Naughton explains the start of ranching in Hāmākua is largely a Portuguese story.
“When the first Portuguese laborers came to Hawaiʻi in 1878, they brought their families and were given an acre of land and a house as part of their contract,” she says. “When their contracts were over, many Portuguese bought land and started dairies and small ranches. Most Portuguese had come from Madeira and the Azores where dairies were prevalent, so they brought this knowledge with them.”
Naughton has extensive experience in museum and heritage interpretation that includes being a curator at Bishop Museum in Honolulu, teaching interpretive skills in the Hawai‘i No Ka ‘Oi program at Kapi‘olani Community College, and teaching Museum Theory and Practice and Museology at Western Washington University and UH Hilo.
She served as director of the Anna Ranch Heritage Center in Waimea, where she did much research on early ranching when she was writing a social history of the ranch for the nomination of buildings to the Hawai‘i and National Register of Historic Places. She also did the interpretive plan for the Anna Ranch Heritage Center and wrote the nomination for Anna Lindsey Perry-Fiske to be inducted into the Paniolo Hall of Fame.
In addition, Naughton served for ten years on the board of directors for the Paniolo Preservation Society and currently is on the education committee.
“I think what has amazed me the most as I’ve done research on the families who ranch in Hāmākua is how these ranches have been passed down from generation to generation,” says Naughton. “When the plantations closed, the economy of Hawaiʻi shifted from an agricultural to a service industry subsistence. Yet these ranches have endured. One section of the exhibit is focusing on the new generation of paniolo and these would be the great-great-grandchildren of those who founded early ranches.”
The key contributors to this exhibit were all past or current paniolo: Donnie DeSilva, Charlie Kimura, William Andrade, Gary Rapozo, Wendell Branco, and Stanley Cypriano. Also, Corrine Kealoha and Terri Mahuna DeVerra provided family photographs from Kūkaʻiau Ranch.

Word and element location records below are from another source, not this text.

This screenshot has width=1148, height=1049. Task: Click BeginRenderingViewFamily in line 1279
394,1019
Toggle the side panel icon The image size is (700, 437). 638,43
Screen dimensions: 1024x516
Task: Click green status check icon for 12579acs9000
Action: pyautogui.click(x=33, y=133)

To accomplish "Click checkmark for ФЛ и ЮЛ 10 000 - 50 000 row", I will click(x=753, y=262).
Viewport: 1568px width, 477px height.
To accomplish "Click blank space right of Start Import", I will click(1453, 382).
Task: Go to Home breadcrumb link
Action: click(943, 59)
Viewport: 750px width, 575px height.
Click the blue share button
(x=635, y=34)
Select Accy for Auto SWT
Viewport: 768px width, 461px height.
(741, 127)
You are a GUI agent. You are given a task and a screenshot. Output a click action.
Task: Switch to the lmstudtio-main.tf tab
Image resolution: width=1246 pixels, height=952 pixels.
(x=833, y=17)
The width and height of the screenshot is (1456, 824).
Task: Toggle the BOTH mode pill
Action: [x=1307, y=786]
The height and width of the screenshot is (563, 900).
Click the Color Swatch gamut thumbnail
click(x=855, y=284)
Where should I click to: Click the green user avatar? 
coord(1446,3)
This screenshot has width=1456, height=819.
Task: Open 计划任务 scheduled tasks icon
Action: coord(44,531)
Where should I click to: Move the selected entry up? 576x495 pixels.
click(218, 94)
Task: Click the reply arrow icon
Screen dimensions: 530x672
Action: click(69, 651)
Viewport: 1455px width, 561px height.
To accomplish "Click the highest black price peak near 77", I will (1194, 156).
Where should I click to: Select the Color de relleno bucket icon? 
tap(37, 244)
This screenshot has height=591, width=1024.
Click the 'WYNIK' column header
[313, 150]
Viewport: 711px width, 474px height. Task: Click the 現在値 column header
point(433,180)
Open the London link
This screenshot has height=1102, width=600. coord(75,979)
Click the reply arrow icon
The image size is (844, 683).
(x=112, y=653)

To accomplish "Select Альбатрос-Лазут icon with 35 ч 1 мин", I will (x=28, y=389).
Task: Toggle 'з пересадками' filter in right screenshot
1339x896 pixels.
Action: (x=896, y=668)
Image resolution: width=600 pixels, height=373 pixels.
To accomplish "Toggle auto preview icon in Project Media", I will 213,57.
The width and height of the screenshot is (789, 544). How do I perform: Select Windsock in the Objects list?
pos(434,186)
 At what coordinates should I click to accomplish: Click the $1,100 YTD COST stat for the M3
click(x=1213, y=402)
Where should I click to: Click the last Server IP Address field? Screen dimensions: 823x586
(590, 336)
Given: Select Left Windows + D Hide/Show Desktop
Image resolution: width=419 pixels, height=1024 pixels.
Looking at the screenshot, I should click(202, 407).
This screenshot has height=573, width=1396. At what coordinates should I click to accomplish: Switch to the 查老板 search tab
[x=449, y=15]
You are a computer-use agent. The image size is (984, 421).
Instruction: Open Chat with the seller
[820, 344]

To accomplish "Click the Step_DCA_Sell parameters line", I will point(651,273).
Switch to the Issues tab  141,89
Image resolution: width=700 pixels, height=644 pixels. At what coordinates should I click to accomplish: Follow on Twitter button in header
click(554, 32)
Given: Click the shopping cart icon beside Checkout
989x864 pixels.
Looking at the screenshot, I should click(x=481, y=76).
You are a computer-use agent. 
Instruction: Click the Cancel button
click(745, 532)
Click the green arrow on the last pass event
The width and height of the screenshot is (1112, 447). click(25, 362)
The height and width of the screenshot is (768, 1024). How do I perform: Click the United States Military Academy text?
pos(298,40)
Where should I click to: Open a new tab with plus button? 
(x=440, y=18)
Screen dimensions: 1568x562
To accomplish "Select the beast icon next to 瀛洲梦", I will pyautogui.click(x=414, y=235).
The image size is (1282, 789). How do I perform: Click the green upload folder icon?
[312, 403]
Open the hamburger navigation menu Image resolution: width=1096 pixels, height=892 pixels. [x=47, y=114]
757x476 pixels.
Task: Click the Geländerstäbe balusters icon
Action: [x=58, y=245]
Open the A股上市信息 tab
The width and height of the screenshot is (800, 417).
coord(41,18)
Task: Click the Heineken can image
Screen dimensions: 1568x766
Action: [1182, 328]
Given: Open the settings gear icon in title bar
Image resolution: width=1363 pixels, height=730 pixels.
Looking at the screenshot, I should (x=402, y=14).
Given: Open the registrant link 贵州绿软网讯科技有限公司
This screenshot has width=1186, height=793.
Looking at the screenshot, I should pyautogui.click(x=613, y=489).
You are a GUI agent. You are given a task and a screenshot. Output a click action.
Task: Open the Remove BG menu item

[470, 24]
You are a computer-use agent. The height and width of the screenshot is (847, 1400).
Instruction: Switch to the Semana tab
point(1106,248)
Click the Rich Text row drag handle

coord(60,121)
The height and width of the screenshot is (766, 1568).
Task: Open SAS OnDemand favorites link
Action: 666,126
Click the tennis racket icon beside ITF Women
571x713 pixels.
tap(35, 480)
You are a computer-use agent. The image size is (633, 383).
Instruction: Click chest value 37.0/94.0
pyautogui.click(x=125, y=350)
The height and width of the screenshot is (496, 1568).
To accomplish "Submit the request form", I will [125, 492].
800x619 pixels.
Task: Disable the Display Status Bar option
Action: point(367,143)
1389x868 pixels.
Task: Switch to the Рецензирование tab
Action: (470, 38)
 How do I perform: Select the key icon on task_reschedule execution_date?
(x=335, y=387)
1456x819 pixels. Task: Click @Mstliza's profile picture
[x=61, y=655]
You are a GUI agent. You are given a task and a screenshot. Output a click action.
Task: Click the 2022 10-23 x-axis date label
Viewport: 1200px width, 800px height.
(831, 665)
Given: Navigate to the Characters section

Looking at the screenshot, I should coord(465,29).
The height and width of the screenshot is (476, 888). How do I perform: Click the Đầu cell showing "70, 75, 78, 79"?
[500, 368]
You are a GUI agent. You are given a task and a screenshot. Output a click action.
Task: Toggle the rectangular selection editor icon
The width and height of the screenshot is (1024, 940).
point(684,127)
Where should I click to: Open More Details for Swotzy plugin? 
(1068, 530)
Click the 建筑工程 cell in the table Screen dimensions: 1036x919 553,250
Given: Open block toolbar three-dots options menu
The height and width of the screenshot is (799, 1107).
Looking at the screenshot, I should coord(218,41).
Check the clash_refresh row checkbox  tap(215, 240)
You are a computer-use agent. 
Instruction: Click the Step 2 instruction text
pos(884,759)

Preparation of the exhibit offered the opportunity for UH Hilo student and anthropology major Arwen Potochney to work on the project through a directed studies class with Naughton last semester. Potochney was interested in paniolo leather craft, so she interviewed DeSilva and Kimura, both of whom have done leather work. In addition, Patochney designed the section of the exhibit and wrote the label copy or captions for the paniolo leather work.
“All the exhibits we do in the changing gallery are community-based so that people can relate to the topics at hand,” says Naughton. “Exhibits such as this bring community pride and focus on elements of our community that many may not be aware of.”